Un mal día no invalida un programa y un récord aislado tampoco lo confirma. Busca tendencias: si la carga a RPE 8 sube, la técnica se mantiene y puedes absorber el volumen, el bloque está haciendo su trabajo. Si el RPE aumenta, la velocidad cae y cada semana necesitas más épica para completar lo mismo, probablemente te sobra fatiga.
Y si una fase no produce lo esperado, ajusta la variable mínima necesaria. No cambies frecuencia, ejercicios, volumen, intensidad y descansos a la vez. Si modificas todo, quizá mejores, pero no habrás aprendido absolutamente nada sobre por qué.

Conclusiones
Periodizar para powerlifting no es encadenar bloques porque lo diga una plantilla, sino organizar volumen, intensidad, especificidad y fatiga para resolver las necesidades del levantador y llegar a una fecha concreta preparado para sentadilla, banca y peso muerto.
Lejos de la competición puedes construir masa muscular, mejorar limitaciones y tolerar más trabajo.

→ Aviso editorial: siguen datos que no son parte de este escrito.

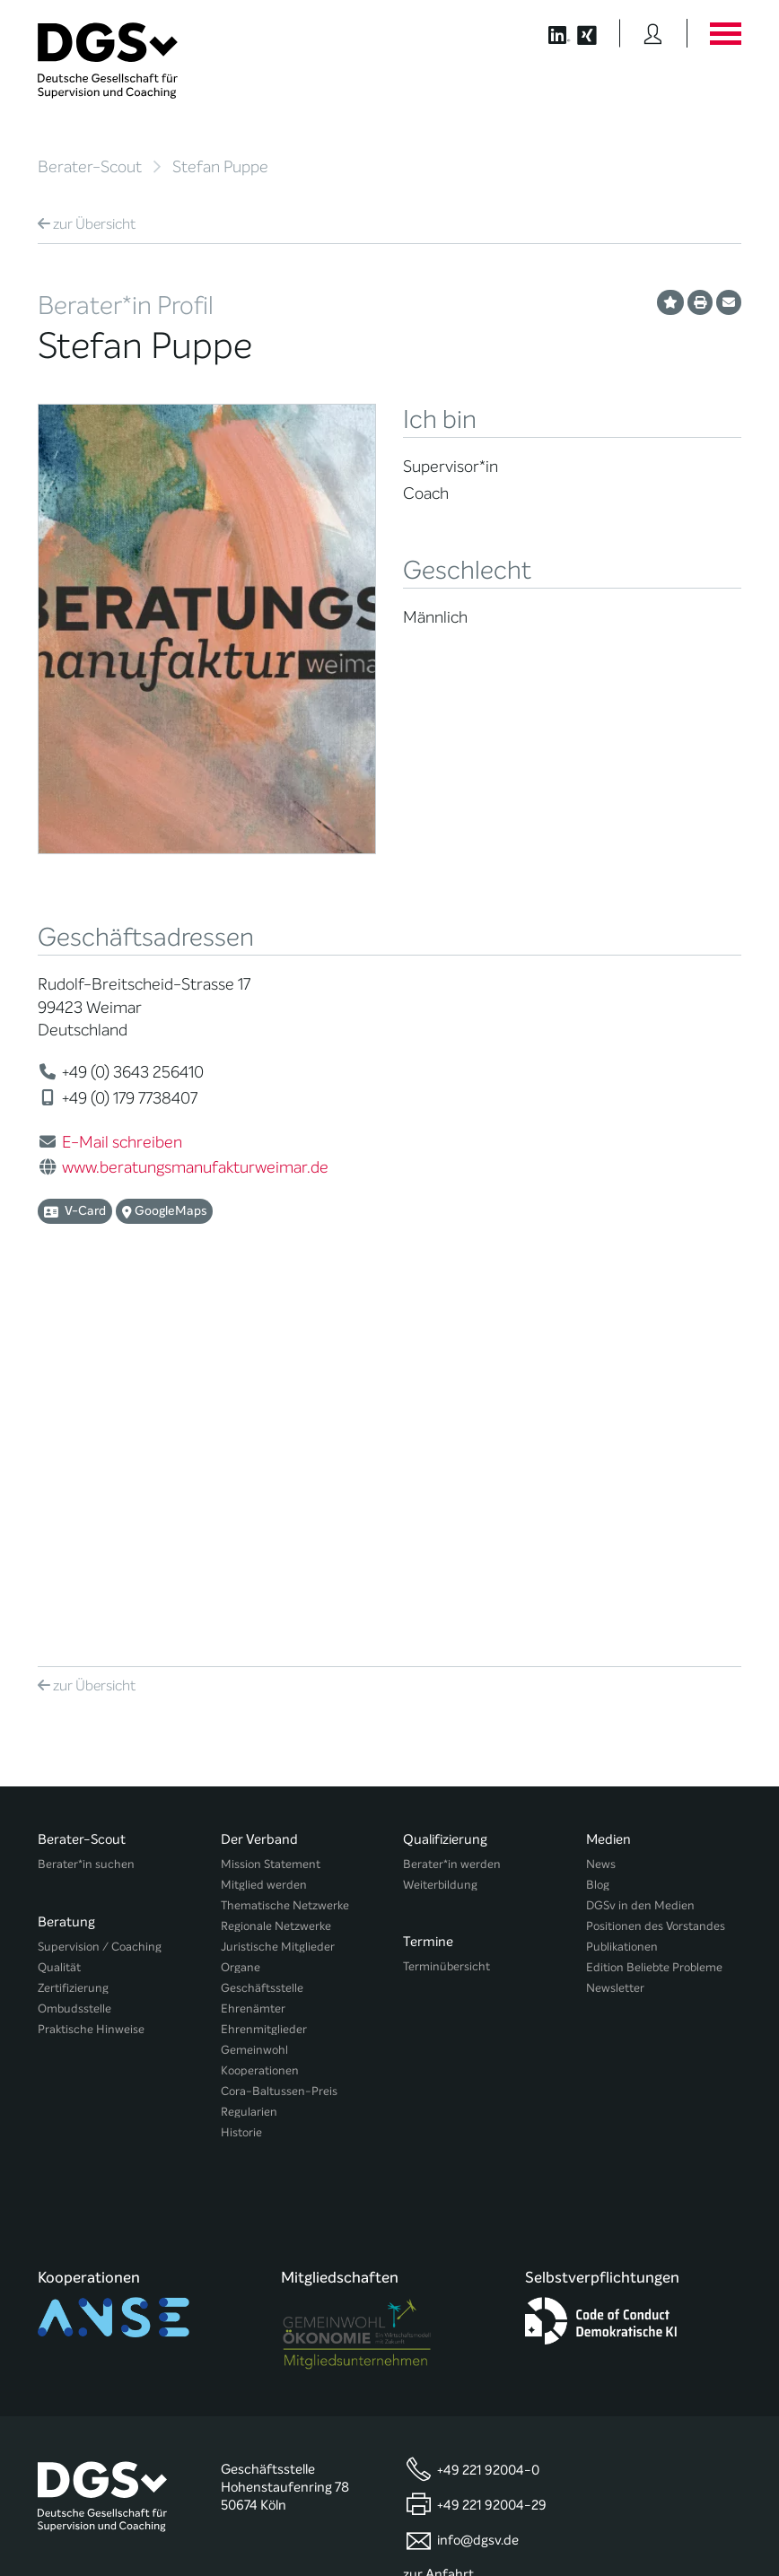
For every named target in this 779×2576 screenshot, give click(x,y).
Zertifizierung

A medida que se acerca el día importante, aumenta la especificidad, aparecen cargas más altas y se reduce el ruido. Durante el taper, el volumen cae para que la fuerza que ya tienes deje de estar escondida bajo la fatiga.
Los modelos lineal, ondulante y conjugado no compiten entre sí, son herramientas que puedes combinar en distintas escalas. La autorregulación tampoco sustituye al plan, evita que el plan ignore la realidad del atleta.
En definitiva, entrenar y demostrar no son la misma cosa. El objetivo de una buena periodización no es que cada semana parezca impresionante, sino que todas las semanas conduzcan al momento en el que de verdad importa serlo.